3 Time for action: How to run your analysis?

3.1 From the R console on your own desktop/laptop

Create an R-script and put the GGIR call in it. Next, you can source the R-script with the source function in R:

source("pathtoscript/myshellscript.R")

or use the Source button in RStudio if you use RStudio.

3.2 In a cluster

GGIR by default support multi-thread processing, which can be turned off by seting argument do.parallel = FALSE. If this is still not fast enough then we advise using a GGIR on a computing cluster. The way we did it on a Sun Grid Engine cluster is shown below, please note that some of these commands are specific to the computing cluster you are working on. Also, you may actually want to use an R package like clustermq or snowfall, which avoids having to write bash script. Please consult your local cluster specialist to tailor this to your situation. In our case, we had three files for the SGE setting:

submit.sh

for i in {1..707}; do
    n=1
    s=$(($(($n * $[$i-1]))+1))
    e=$(($i * $n))
    qsub /home/nvhv/WORKING_DATA/bashscripts/run-mainscript.sh $s $e
done

run-mainscript.sh

#! /bin/bash
#$ -cwd -V
#$ -l h_vmem=12G
/usr/bin/R --vanilla --args f0=$1 f1=$2 < /home/nvhv/WORKING_DATA/test/myshellscript.R

myshellscript.R

options(echo=TRUE)
args = commandArgs(TRUE)
if(length(args) > 0) {
  for (i in 1:length(args)) {
    eval(parse(text = args[[i]]))
  }
}
GGIR(f0=f0,f1=f1,...)

You will need to update the ... in the last line with the arguments you used for GGIR. Note that f0=f0,f1=f1 is essential for this to work.
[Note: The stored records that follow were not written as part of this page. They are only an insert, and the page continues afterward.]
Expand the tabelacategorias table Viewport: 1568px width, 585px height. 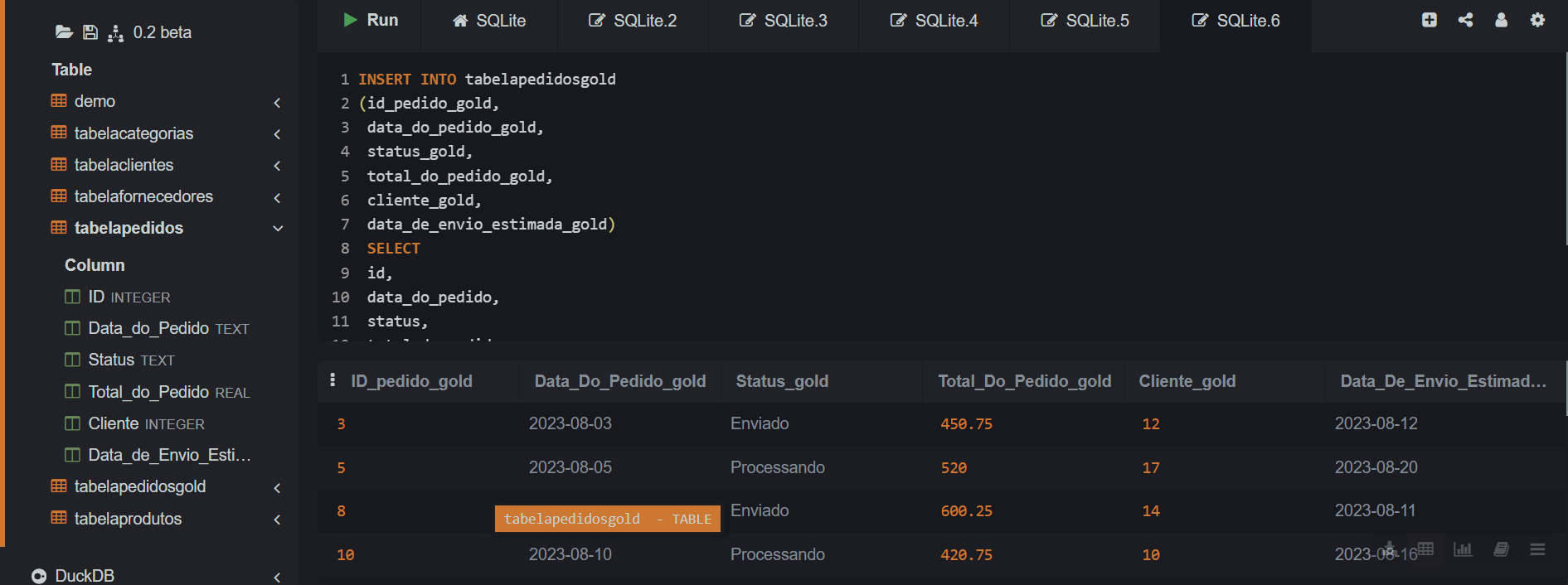(277, 134)
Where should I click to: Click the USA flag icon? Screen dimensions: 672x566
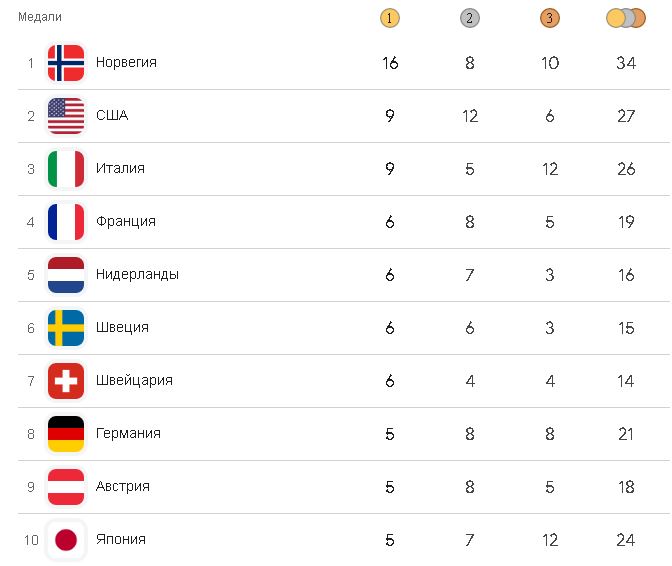coord(66,116)
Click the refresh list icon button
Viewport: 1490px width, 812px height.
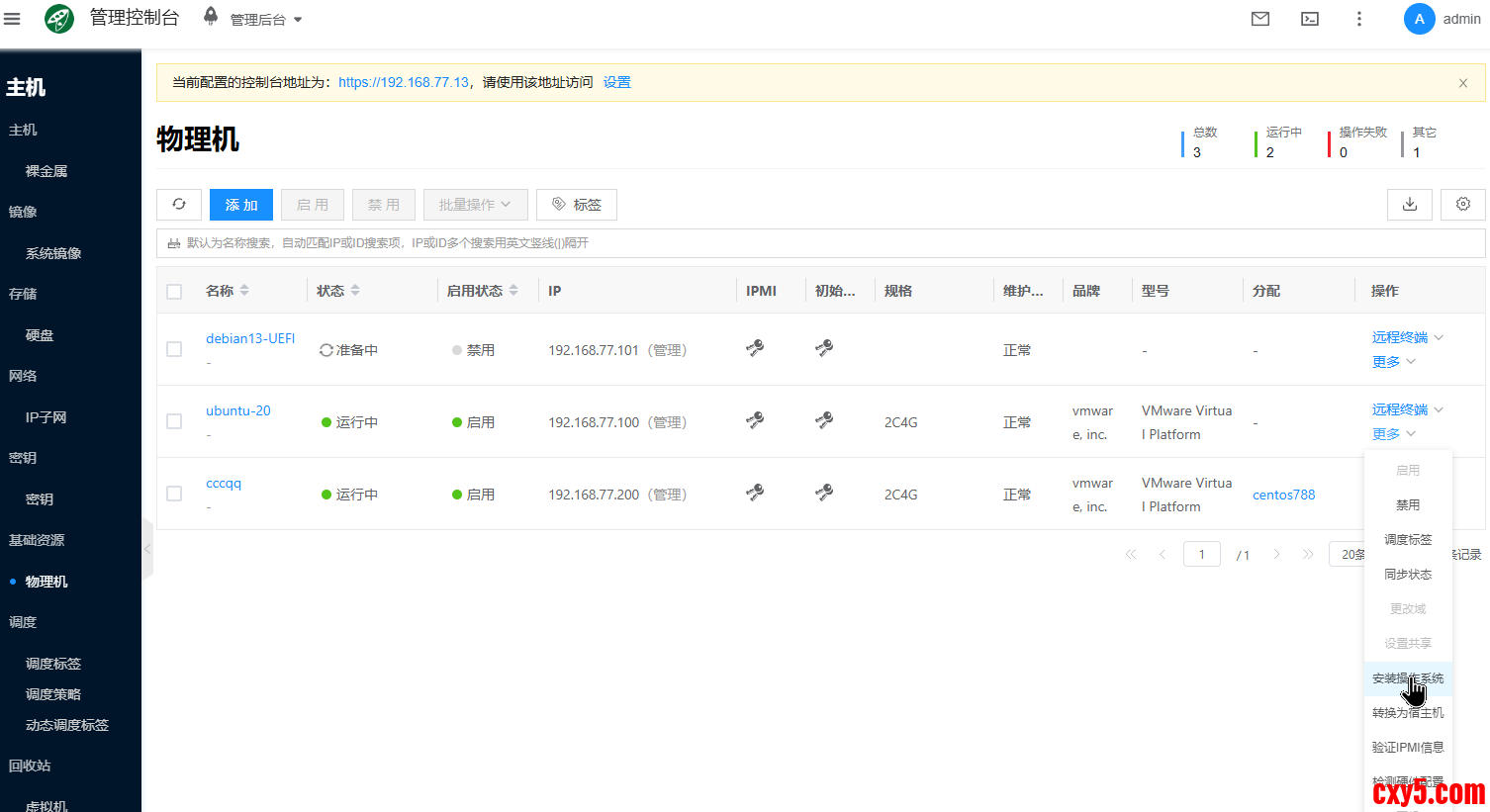179,205
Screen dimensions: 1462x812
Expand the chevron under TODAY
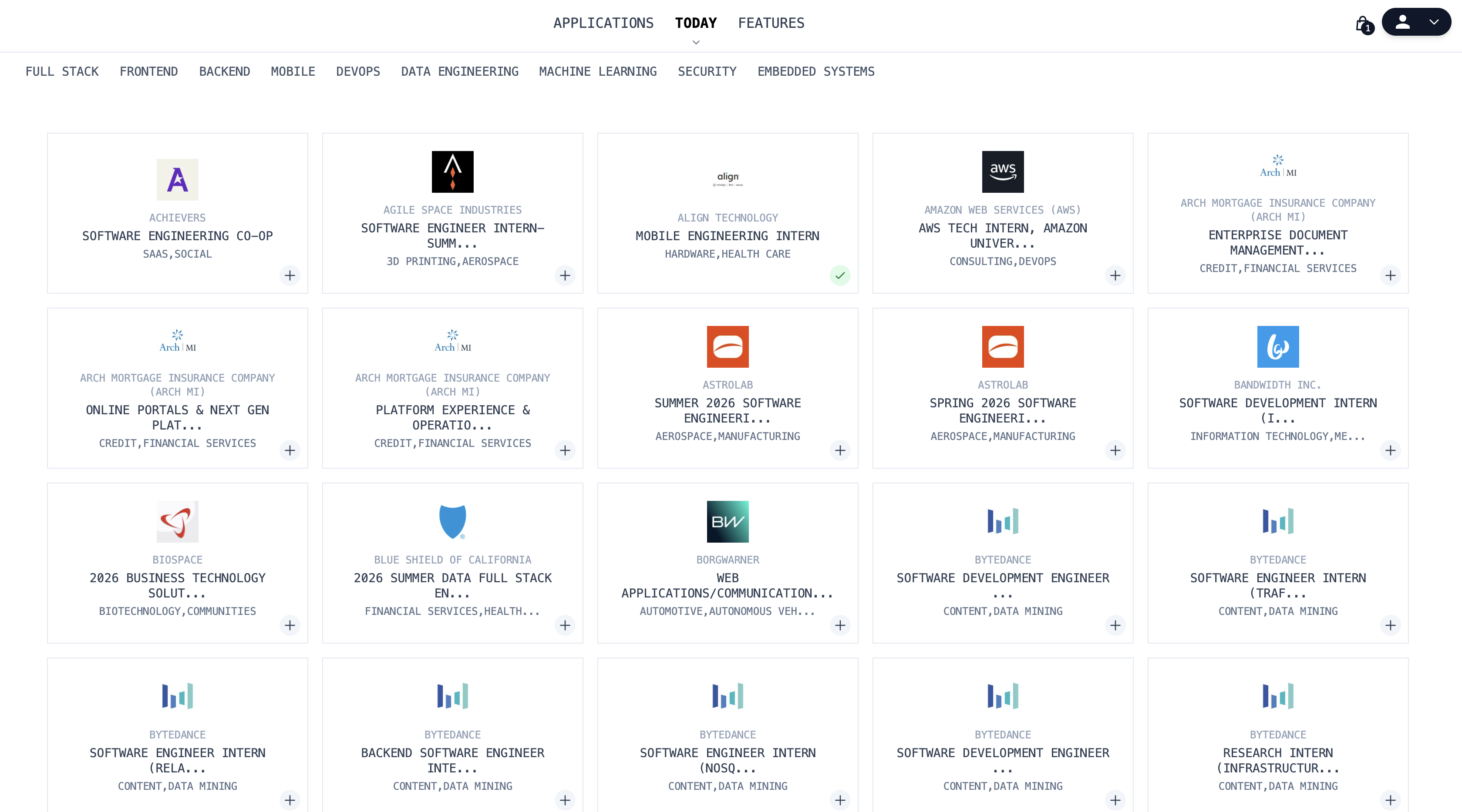tap(696, 42)
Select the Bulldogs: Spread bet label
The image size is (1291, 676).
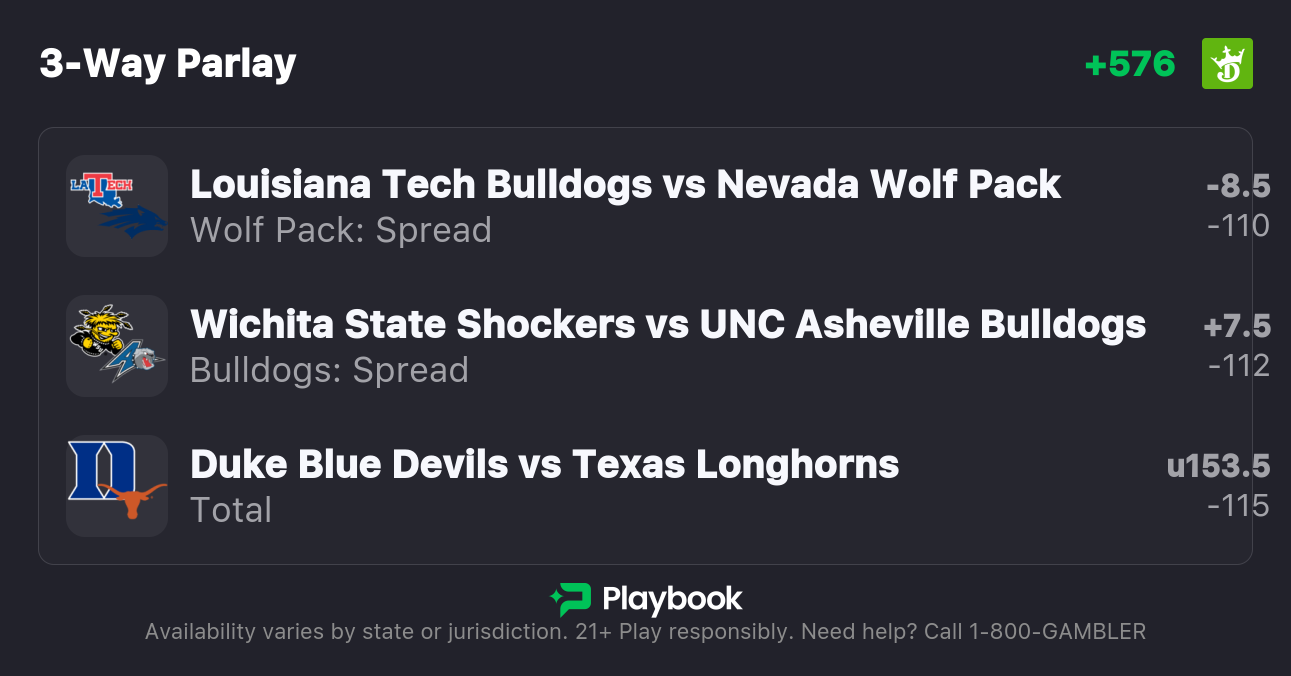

The values of f0 and f1 are passed on from the bash script.

Once this is all setup you will need to call bash submit.sh from the command line.

With the help of computing clusters GGIR has successfully been run on some of the worlds largest accelerometer data sets such as UK Biobank and German NAKO study.

3.3 Processing time

The time to process a typical seven day recording should be anywhere in between 3 and 10 minutes depending on the sample frequency of the recording, the sensor brand, data format, the exact configuration of GGIR, and the specifications of your computer. If you are observing processing times of 20 minutes or longer for a 7 day recording then probably you are slowed down by other factors.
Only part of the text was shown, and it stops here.